Mukengwa ne répondit pas. Il posa une main sur le front froid de l'inconnue, puis, sans perdre un instant, il déclara :
- Soulevons-la. Nous ne pouvons pas la laisser ici.
Avec une délicatesse surprenante pour un guerrier, il glissa un bras sous son dos tandis que Kashosi soutenait ses jambes. Ensemble, ils la transportèrent hors de l'humidité du rivage, l'allongeant plus loin sur le sable chaud.
- Essayons de la réanimer, ordonna Mukengwa.
Il lui massa doucement la poitrine, tandis que Kashosi tentait de lui dégager la gorge de l'eau qu'elle avait sûrement avalée. Puis, lentement, un toussotement brisa le silence. Son corps frémit, une inspiration tremblante souleva sa poitrine, et sa respiration, d'abord hésitante, se fit plus profonde.
Mais elle ne rouvrit pas les yeux.
Mukengwa échangea un regard avec Kashosi.
- Elle vit... mais elle est faible, murmura Kashosi.
Le roi se redressa, son regard fixé sur ce corps frêle et mystérieux. Qui était-elle ? D'où venait-elle ? Était-ce une naufragée, une messagère des dieux, ou quelque chose d'encore plus étrange ?
Il n'attendit pas plus longtemps.
- Nous la ramenons à la cour.
- Mon roi... et si c'était un mauvais présage ? risqua le garde.
Mukengwa tourna son regard vers lui, sévère mais non colérique.
- Si les dieux l'ont conduite à nous, alors c'est qu'elle doit être ici.
Kashosi hocha la tête, comprenant que le destin venait de jeter une énigme sur leur route.
Sans un mot de plus, ils hissèrent la jeune fille sur le cheval du garde, la maintenant avec précaution.

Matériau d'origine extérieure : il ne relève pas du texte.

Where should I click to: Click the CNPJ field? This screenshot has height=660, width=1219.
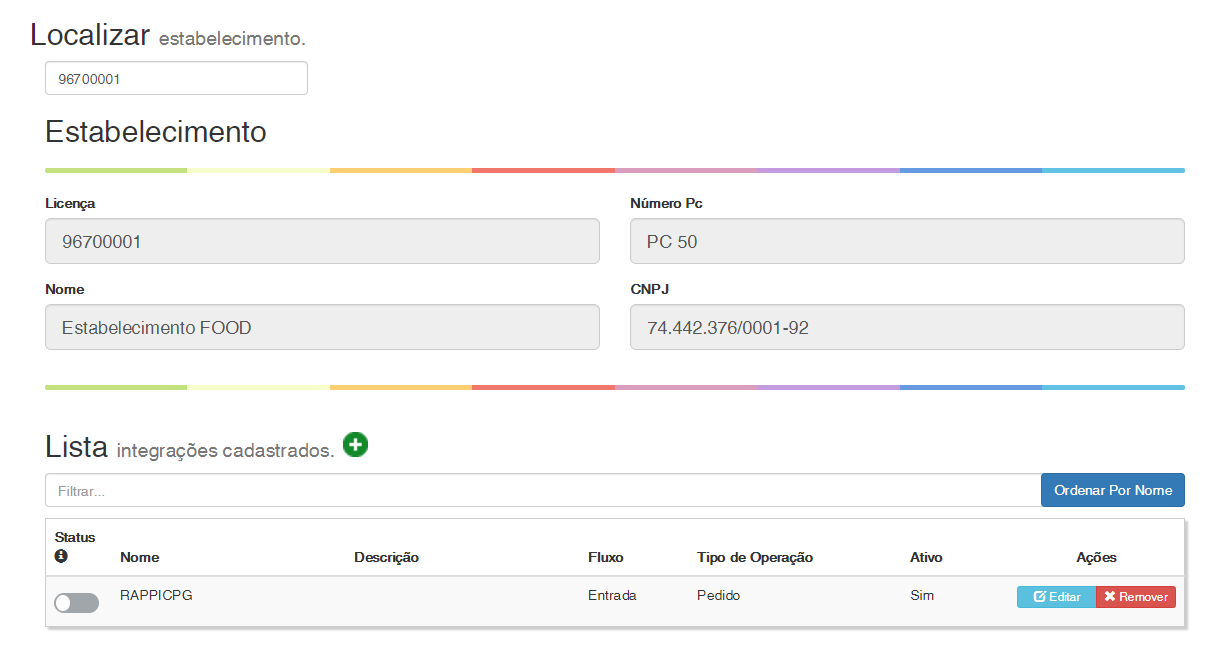907,328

Puis, sans se retourner, ils prirent le chemin du retour.
Ce que Mukengwa ignorait encore, c'est que l'arrivée de cette inconnue allait marquer un tournant dans l'histoire du royaume des Bakenga... et dans la sienne.
Le voyage de retour vers la cour fut silencieux, rythmé seulement par le souffle des chevaux et le bruit des sabots sur le sol sablonneux. Mukengwa chevauchait en tête, le regard droit, mais son esprit tourmenté par l'énigme que représentait cette jeune fille. Qui était-elle ? Pourquoi la mer l'avait-elle rejetée sur leur côte, comme un secret refusant de rester enfoui ?

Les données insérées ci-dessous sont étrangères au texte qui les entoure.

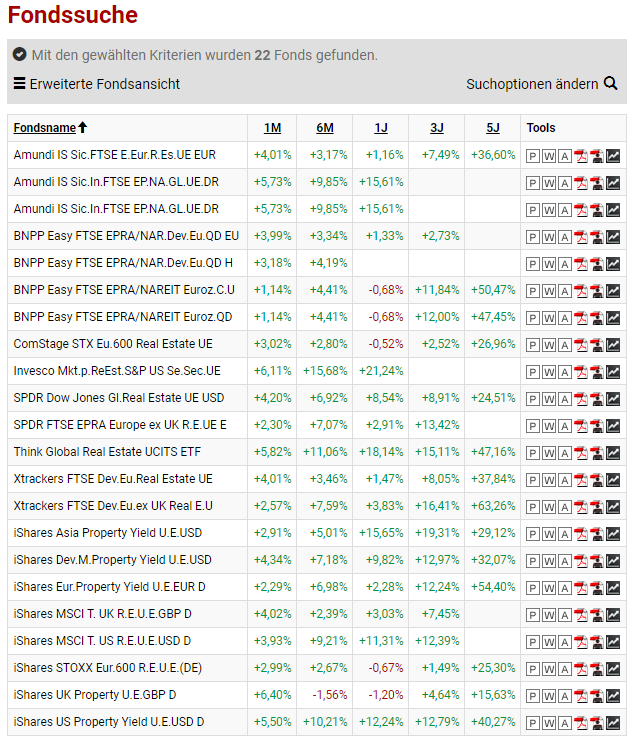Click the P icon for Amundi IS Sic.FTSE E.Eur.R.Es.UE EUR
This screenshot has width=639, height=747.
tap(533, 155)
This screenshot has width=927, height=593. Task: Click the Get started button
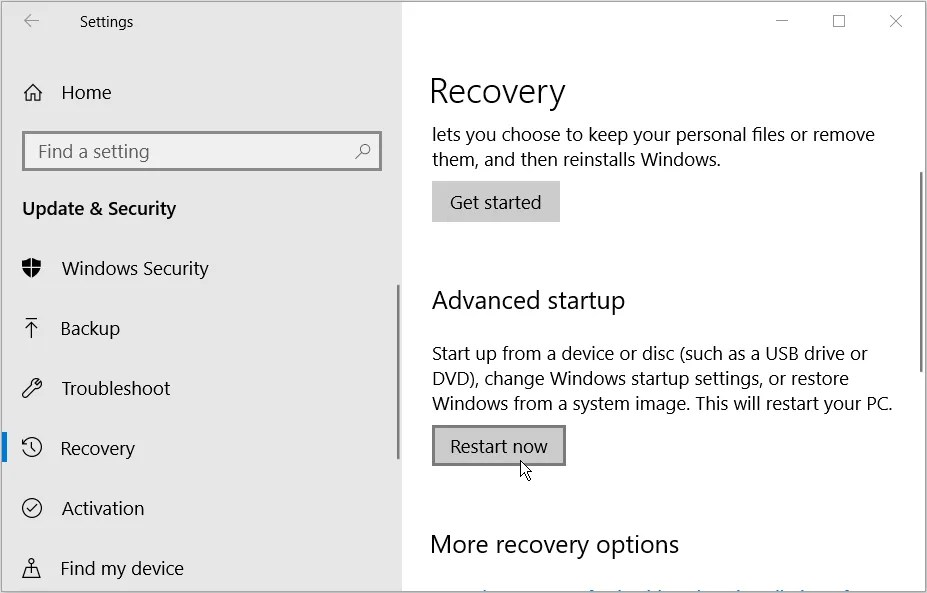pyautogui.click(x=495, y=201)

À leur arrivée au palais, les gardes de la cour se précipitèrent vers eux, intrigués par la présence de la jeune inconnue. Mukengwa leva la main pour éviter tout tumulte.
- Amenez-la chez le guérisseur, ordonna-t-il d'une voix calme mais ferme. Qu'on lui donne toute l'aide nécessaire.

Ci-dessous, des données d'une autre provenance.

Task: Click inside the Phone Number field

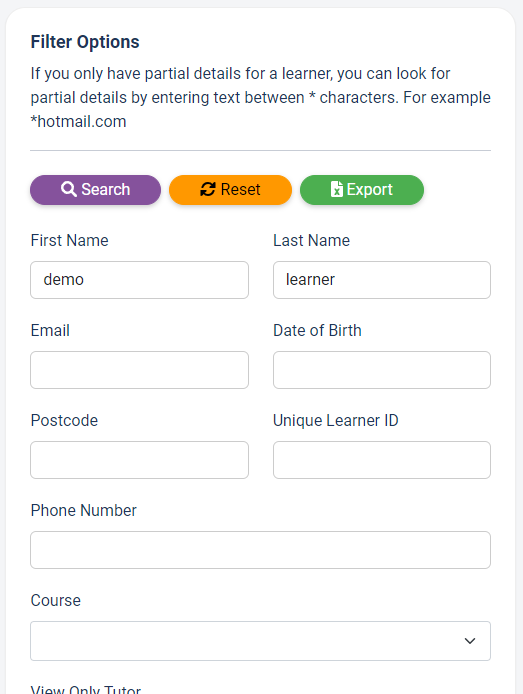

Kashosi et le garde descendirent de cheval et portèrent la jeune fille à travers les couloirs du palais jusqu'à une hutte isolée, située non loin des quartiers royaux. C'était là que résidait le guérisseur du royaume, un homme nommé Kufuma, connu pour sa sagesse et son savoir ancestral.
Dès qu'ils pénétrèrent dans l'antre du guérisseur, une forte odeur d'herbes et de racines séchées les enveloppa. Des potions dans des calebasses, des amulettes et des statuettes en bois étaient soigneusement disposées sur des étagères rudimentaires.
Kufuma, un homme à la barbe grisonnante et au regard perçant, s'avança vers eux avec la lenteur d'un homme qui avait vu et compris bien des choses. Son visage, marqué par le temps, ne trahissait aucune émotion, mais ses yeux ne quittèrent pas la jeune fille un seul instant.
- Mon roi, murmura-t-il en s'inclinant respectueusement. Que m'apportez-vous donc en ce jour ?
Mukengwa fit un pas en avant et désigna la jeune fille.
- Nous l'avons trouvée sur la plage, rejetée par la mer. Elle respire encore, mais elle n'a pas ouvert les yeux. Je veux que tu fasses tout ce qui est en ton pouvoir pour la ramener à la vie.
Ndaya s'approcha, s'accroupit près du corps inerte et posa ses mains ridées sur le front de la jeune fille. Il ferma les yeux, comme s'il cherchait à percevoir quelque chose au-delà du visible.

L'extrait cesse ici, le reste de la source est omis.